ネクストステップ

 部屋に置かれたベッドの隅っこの方に、シャーロットがちんまりと座っている。

 彼女は何やらぼんやりと物思いにふけっていたようだが、僕が部屋に入ってきたことに気付き、すっとこちらに視線を向けた。

 その目がまるで見たことのないものを見るかのようなきょとんとしたものだったので、僕の心にざわざわとしたものが広がる。

 シャーロットはしばらくそのまま不思議そうに首を傾げていたが、数回首を傾げ直したあたりで「あ」と口を開いた。


「ライルだわ」

「……そうだよ」

「そうみたい」


 見た目はいつもの彼女だ。声も。おかしな様子はない。

 リザはシャーロットのことを『情緒が不安定になっている』と言っていた。だが、今見た限りではどちらかというと落ち着いている。

 むしろシャーロットらしからぬほどに落ち着いているのが不気味なほどだ。

 今この部屋には僕と彼女しかいない。リザもモニタリングさせていない。

 ――少しだけ、不安を覚える。

 そんな僕の心情をよそに、シャーロットは僕の頭のてっぺんからつま先まで視線を走らせ、そして再び口を開く。


「ライル、身体はもう大丈夫?」

「うん、君のおかげでもうなんともないよ」

「そう、無駄にならなくて良かった」


 やはり、どこか様子がおかしい。

 なにかこう、言葉で表しにくい奇妙な違和感があった。

 シャーロットのことを怪訝に見つめる僕を、彼女もじっと見つめている。ややあって、彼女は少し困ったように息をつき、話し始めた。

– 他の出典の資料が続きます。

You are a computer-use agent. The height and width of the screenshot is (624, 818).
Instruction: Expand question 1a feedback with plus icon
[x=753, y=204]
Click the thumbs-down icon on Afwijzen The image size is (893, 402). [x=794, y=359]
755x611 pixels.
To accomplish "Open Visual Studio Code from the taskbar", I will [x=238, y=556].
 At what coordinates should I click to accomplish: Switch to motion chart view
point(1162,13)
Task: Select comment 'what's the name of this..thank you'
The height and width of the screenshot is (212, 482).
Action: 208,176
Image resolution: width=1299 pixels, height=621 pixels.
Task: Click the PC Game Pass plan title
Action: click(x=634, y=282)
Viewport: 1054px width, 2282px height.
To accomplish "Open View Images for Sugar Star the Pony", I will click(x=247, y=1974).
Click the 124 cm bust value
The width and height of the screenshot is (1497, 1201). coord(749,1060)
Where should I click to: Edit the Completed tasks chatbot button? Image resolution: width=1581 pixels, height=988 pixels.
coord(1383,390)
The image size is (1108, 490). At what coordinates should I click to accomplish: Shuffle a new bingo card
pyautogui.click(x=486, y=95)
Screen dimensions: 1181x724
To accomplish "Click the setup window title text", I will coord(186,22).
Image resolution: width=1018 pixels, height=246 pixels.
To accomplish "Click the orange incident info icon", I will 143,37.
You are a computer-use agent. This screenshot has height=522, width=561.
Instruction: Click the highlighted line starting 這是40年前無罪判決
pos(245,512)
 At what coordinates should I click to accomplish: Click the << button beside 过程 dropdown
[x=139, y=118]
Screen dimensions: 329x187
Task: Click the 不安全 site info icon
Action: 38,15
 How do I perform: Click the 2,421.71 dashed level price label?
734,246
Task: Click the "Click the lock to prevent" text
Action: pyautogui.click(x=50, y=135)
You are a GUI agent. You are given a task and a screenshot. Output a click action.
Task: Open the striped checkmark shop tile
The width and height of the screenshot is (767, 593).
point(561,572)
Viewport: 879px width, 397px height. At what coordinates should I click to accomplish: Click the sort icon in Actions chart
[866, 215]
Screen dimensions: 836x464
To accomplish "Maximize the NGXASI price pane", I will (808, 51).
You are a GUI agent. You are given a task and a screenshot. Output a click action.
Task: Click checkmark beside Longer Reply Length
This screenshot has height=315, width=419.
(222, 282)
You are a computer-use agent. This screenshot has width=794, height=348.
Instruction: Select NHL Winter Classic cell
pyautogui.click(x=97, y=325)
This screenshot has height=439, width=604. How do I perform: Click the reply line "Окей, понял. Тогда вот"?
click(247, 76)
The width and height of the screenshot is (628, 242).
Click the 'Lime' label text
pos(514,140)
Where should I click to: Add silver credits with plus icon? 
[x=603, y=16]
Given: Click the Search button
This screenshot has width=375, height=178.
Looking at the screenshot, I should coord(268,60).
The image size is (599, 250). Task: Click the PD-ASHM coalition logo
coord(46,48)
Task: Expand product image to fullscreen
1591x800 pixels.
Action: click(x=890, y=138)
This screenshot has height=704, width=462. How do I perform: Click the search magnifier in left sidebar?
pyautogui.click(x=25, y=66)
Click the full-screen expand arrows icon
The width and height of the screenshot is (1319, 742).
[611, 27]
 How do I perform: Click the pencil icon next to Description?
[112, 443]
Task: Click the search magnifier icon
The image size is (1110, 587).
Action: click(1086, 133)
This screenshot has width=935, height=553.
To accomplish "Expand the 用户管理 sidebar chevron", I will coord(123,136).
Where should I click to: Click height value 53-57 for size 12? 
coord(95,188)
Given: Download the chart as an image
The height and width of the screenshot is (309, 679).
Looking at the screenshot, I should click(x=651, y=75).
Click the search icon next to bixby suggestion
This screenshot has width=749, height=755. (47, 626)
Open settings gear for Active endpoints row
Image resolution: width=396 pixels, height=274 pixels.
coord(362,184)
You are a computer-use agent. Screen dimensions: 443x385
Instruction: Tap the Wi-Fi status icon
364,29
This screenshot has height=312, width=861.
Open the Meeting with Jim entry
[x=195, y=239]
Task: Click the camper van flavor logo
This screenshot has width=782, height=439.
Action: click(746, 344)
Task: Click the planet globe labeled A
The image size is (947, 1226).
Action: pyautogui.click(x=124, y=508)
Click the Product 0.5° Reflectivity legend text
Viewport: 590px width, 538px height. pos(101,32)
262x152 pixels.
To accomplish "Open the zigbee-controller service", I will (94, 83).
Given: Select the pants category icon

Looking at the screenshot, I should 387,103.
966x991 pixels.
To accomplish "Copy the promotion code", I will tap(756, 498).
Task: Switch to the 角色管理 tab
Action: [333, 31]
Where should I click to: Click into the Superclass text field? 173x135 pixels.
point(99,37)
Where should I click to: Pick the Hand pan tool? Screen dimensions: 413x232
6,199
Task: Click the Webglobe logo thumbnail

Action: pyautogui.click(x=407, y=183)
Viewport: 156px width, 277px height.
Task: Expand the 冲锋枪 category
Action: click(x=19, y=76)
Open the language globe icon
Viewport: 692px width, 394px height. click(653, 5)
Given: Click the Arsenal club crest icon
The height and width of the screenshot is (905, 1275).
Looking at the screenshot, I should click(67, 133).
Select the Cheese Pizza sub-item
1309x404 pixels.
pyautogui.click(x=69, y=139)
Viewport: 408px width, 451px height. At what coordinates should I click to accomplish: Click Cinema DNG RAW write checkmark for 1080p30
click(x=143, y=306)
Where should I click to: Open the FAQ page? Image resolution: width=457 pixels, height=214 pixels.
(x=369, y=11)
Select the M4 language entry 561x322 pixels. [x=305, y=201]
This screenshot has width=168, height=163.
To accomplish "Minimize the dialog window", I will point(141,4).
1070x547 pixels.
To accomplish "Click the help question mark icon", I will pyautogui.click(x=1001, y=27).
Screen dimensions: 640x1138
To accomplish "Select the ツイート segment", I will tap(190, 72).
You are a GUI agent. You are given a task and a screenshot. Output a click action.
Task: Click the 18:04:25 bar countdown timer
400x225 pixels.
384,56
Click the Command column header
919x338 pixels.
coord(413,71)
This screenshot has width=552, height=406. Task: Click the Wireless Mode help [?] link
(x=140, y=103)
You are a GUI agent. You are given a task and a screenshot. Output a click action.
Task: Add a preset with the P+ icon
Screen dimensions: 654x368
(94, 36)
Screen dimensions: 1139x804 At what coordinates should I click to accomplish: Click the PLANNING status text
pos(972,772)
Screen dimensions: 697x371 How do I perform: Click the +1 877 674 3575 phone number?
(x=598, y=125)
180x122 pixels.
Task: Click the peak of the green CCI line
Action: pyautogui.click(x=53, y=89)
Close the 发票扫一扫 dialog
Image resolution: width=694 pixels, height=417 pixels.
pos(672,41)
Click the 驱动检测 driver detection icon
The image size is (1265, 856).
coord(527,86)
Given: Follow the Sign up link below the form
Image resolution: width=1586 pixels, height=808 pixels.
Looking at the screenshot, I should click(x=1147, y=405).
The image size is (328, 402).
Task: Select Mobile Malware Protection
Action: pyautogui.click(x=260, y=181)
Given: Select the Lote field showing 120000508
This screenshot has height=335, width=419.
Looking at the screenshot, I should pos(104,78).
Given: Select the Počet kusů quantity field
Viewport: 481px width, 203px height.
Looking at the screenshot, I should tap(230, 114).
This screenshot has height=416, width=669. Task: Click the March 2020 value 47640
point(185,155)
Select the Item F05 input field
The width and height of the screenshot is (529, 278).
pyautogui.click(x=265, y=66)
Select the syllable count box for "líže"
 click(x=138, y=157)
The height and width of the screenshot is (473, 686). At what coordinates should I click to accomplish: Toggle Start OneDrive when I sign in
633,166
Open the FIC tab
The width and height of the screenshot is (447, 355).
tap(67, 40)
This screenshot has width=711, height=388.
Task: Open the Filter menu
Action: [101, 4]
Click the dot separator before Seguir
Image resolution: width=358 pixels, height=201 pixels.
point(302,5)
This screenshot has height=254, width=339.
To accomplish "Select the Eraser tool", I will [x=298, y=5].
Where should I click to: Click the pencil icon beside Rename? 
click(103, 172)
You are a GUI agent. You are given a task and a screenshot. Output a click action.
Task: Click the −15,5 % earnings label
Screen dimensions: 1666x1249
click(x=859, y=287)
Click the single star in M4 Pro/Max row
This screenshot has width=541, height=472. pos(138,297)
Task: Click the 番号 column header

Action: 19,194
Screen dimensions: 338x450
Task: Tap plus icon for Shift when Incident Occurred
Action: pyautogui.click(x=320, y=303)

「ごめんね。なんだか色々おかしいの。目とか耳とか、見え方も聞こえ方も今までと違ってて。何もかも変な風に見えるし、うるさいし、臭いし、ごはんは変な味するし、もう大変」

「だから、僕のこともすぐに分からなかった?」

「ちょっと違和感あったけど、もう大丈夫よ。ご主人様のことが分からないなんてロボット失格よね」


 脳へのダメージで感覚に異常が発生している、ということだろうか。

 リザは非破壊検査で分かる範囲では脳に異常は見当たらなかったと言っていたが、そうは言っても生体脳は非常に複雑かつ繊細である。目に見えないごく小さな損傷でも重大な異常を来すことはある。

 より軽度なものとしては心因性という可能性もある。

 だが物理的に軽度だとしても、問題が軽度かどうかは話が別だ。

 そんなことに思いを巡らせる僕の表情が、それほど深刻そうに見えたのだろうか、シャーロットは「そうじゃないの」と小さく首を振った。


「元々シミュラントの感覚はニューロチップが制限を掛けてたの。情報量が多すぎて混乱しないように。リザが言うには、それが利かなくなったせいで情報が多すぎて処理しきれなくなってるんじゃないか、って。だからどっちかと言うと、正常になったっていうか」


 彼女は僕の方を見つめたかと思うと、いつもの見慣れたはにかんだような笑みを浮かべた。

 ほんの少しだけ、僕の胸の中に安堵が広がる。

 恋愛対象からはほど遠いにしても、彼女の笑顔は今や僕の大切な日常の一部なのだ。

 そんな僕の心情を知ってか知らずか、シャーロットは軽く身を乗り出すようにして僕の顔を覗く。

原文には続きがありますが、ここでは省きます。